**EXERCISE REQUIREMENTS:** Output all of the entries exactly as written.

**DATASET EXTRACT:**
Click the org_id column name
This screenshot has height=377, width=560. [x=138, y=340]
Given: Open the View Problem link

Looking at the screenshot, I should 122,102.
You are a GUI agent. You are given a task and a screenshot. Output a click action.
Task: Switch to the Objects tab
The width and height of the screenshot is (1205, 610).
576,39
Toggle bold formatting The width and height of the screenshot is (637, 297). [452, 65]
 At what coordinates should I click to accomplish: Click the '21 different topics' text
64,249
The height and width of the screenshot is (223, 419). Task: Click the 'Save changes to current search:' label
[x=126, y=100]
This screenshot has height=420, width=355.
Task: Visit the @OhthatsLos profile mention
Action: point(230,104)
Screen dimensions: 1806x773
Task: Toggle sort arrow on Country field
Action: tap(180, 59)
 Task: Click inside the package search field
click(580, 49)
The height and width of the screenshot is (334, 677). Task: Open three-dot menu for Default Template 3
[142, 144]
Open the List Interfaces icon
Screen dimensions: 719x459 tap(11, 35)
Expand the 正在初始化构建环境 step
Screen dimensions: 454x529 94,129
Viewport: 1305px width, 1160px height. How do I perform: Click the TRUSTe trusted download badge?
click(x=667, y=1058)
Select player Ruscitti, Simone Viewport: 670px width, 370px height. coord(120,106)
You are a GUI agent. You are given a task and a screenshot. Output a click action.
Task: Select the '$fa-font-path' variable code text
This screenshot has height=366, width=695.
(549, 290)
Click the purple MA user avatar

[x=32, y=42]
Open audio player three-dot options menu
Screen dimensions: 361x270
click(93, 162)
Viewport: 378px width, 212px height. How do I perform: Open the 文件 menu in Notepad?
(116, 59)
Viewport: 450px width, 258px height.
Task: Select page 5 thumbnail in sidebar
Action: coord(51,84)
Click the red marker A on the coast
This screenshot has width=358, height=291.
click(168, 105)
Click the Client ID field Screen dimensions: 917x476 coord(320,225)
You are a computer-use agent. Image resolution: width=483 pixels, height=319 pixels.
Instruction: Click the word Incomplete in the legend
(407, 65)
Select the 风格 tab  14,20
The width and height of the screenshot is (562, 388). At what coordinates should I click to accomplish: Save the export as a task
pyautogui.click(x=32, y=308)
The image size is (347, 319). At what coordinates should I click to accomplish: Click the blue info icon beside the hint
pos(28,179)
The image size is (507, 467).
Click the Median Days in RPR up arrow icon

**RESULT OF THE TASK:**
Click the org_id column name
This screenshot has height=377, width=560. [x=138, y=340]
Given: Open the View Problem link

Looking at the screenshot, I should 122,102.
You are a GUI agent. You are given a task and a screenshot. Output a click action.
Task: Switch to the Objects tab
The width and height of the screenshot is (1205, 610).
576,39
Toggle bold formatting The width and height of the screenshot is (637, 297). [452, 65]
 At what coordinates should I click to accomplish: Click the '21 different topics' text
64,249
The height and width of the screenshot is (223, 419). Task: Click the 'Save changes to current search:' label
[x=126, y=100]
This screenshot has height=420, width=355.
Task: Visit the @OhthatsLos profile mention
Action: point(230,104)
Screen dimensions: 1806x773
Task: Toggle sort arrow on Country field
Action: tap(180, 59)
 Task: Click inside the package search field
click(580, 49)
The height and width of the screenshot is (334, 677). Task: Open three-dot menu for Default Template 3
[142, 144]
Open the List Interfaces icon
Screen dimensions: 719x459 tap(11, 35)
Expand the 正在初始化构建环境 step
Screen dimensions: 454x529 94,129
Viewport: 1305px width, 1160px height. How do I perform: Click the TRUSTe trusted download badge?
click(x=667, y=1058)
Select player Ruscitti, Simone Viewport: 670px width, 370px height. coord(120,106)
You are a GUI agent. You are given a task and a screenshot. Output a click action.
Task: Select the '$fa-font-path' variable code text
This screenshot has height=366, width=695.
(549, 290)
Click the purple MA user avatar

[x=32, y=42]
Open audio player three-dot options menu
Screen dimensions: 361x270
click(93, 162)
Viewport: 378px width, 212px height. How do I perform: Open the 文件 menu in Notepad?
(116, 59)
Viewport: 450px width, 258px height.
Task: Select page 5 thumbnail in sidebar
Action: coord(51,84)
Click the red marker A on the coast
This screenshot has width=358, height=291.
click(168, 105)
Click the Client ID field Screen dimensions: 917x476 coord(320,225)
You are a computer-use agent. Image resolution: width=483 pixels, height=319 pixels.
Instruction: Click the word Incomplete in the legend
(407, 65)
Select the 风格 tab  14,20
The width and height of the screenshot is (562, 388). At what coordinates should I click to accomplish: Save the export as a task
pyautogui.click(x=32, y=308)
The image size is (347, 319). At what coordinates should I click to accomplish: Click the blue info icon beside the hint
pos(28,179)
The image size is (507, 467).
Click the Median Days in RPR up arrow icon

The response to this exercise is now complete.